1. Jit says

    Reminds me of that episode of Star Trek where they hear the whining of a mosquito that turns out to be speeded-up aliens.

  2. Forrest Prince says

    Took me a few minutes into the film before I started to get it, but after that I really started to enjoy it. Time, and the existance of man, from the perspective of a sentient rock. Pretty cool. Glad it had subtitles, too. They helped.

    Well, gotta go. Time to scrape some lichen off my chin.

  3. Somite says

    Anyone remembers the Heeche? Robert L. Forward wrote a similar story in reverse. Beings on the surface of a neutron star that moved much faster than us. Dragon’s Egg.

  4. Biggs says

    I remember seeing this a long time ago as part of Mike Judge and Don Hertzfeldt’s “The Animation Show.” It was one of the better shorts included.

  5. says

    I saw it in the animation show, too. And it for sure was one of the better shorts. I love how the wheel just deteriorates in his hands and he grabs another rock to replace it when he wants to show it to his fat friend. haha.

  6. Niobe says

    @#2: Or the one where voyager stuck in the orbit of a quickly developing planet (3 days in voyager was like 3k on the planet) where they first became a godlike entity but as society developed they were able to see them in telescopes and some people still thought them deities.

    Strangely appropriate.

  7. Charlie Allery says

    @#13 Blink of an Eye
    @#2 Wink of an Eye
    coz, y’know, why make up a new title when you can recycle the old one. :)

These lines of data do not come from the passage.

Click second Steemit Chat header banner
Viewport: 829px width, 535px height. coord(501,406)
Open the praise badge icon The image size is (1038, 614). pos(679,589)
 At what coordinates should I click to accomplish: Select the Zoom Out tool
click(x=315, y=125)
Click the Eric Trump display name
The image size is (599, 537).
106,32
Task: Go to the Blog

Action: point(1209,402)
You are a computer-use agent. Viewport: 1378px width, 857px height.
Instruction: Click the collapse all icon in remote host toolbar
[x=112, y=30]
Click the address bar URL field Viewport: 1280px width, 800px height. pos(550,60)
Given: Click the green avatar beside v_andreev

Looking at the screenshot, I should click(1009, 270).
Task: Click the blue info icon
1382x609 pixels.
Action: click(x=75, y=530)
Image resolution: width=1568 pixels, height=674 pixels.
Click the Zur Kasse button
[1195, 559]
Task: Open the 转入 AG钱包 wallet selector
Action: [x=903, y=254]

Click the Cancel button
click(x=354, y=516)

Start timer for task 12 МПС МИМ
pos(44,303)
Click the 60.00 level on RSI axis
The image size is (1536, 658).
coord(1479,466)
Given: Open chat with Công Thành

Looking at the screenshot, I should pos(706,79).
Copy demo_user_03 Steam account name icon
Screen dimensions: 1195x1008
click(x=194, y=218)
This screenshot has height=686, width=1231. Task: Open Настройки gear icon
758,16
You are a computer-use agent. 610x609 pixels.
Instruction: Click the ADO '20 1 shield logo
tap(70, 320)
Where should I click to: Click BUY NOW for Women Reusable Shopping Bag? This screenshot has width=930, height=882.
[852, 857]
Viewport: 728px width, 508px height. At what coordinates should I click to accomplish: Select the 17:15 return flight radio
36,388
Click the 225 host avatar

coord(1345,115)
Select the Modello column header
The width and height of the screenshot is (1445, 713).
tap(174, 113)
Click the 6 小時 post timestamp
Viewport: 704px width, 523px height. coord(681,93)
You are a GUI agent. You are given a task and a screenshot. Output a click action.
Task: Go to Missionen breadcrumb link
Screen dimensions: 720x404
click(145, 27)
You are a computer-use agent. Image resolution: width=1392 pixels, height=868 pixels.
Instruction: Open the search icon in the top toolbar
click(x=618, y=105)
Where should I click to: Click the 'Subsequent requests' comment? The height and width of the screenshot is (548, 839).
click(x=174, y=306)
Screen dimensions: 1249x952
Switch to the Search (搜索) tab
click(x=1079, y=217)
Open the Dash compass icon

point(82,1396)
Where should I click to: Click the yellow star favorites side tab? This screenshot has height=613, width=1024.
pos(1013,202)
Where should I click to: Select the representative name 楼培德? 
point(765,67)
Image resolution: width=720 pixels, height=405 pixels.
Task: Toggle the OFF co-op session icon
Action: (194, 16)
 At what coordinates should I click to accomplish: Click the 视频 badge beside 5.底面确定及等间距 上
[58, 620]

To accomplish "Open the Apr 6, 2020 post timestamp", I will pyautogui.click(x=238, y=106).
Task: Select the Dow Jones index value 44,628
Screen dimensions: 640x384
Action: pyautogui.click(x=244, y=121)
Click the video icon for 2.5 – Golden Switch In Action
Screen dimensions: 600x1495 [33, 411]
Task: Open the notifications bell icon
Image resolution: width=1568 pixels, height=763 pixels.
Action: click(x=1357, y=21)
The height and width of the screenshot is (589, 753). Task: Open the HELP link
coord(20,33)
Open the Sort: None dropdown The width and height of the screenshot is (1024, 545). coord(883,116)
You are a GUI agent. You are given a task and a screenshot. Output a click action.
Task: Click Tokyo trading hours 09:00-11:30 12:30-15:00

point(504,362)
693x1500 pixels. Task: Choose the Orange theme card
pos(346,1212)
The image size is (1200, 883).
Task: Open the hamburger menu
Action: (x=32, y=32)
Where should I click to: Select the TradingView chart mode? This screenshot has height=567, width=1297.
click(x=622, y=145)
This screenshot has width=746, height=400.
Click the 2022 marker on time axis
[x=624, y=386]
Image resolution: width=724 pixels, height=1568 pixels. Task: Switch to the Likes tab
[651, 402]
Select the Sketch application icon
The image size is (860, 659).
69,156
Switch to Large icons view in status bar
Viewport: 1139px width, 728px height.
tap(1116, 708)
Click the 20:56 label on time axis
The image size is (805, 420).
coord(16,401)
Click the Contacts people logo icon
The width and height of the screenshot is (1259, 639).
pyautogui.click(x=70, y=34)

    Excellent film. Well worth the watch.

  8. Helioprogenus says

    That was great, as mentioned before, it took a bit to understand what was happening, but once you get into it, it’s quite an interesting perspective. Now the question is, what could cause such an advancing development to stop like it did? I’m guessing it’s a bunch of creationists taking control of science, and silencing empirical thinking.

  9. Gregory Kusnick says

    Re #8: The Heechee were Fred Pohl’s invention in Gateway. Forward’s neutron-star critters were called Cheela.

  10. JM Inc. says

    Wonderful! It reminds me of great Greg Egan novels such as Permutation City, Diaspora, and Schild’s Ladder where the perceptions of the passage of time of characters differ from normal – such as in Diaspora when the two artificial intelligences born and raised in supercomputers suddenly inhabit android bodies, and one amuses itself by taunting the other about how many months are passing for their friends and relatives while they waste time plodding around the surface of Earth meeting the fleshers.

  11. says

    quoth Somite:

    Anyone remembers the Heeche? Robert L. Forward wrote a similar story in reverse. Beings on the surface of a neutron star that moved much faster than us. Dragon’s Egg.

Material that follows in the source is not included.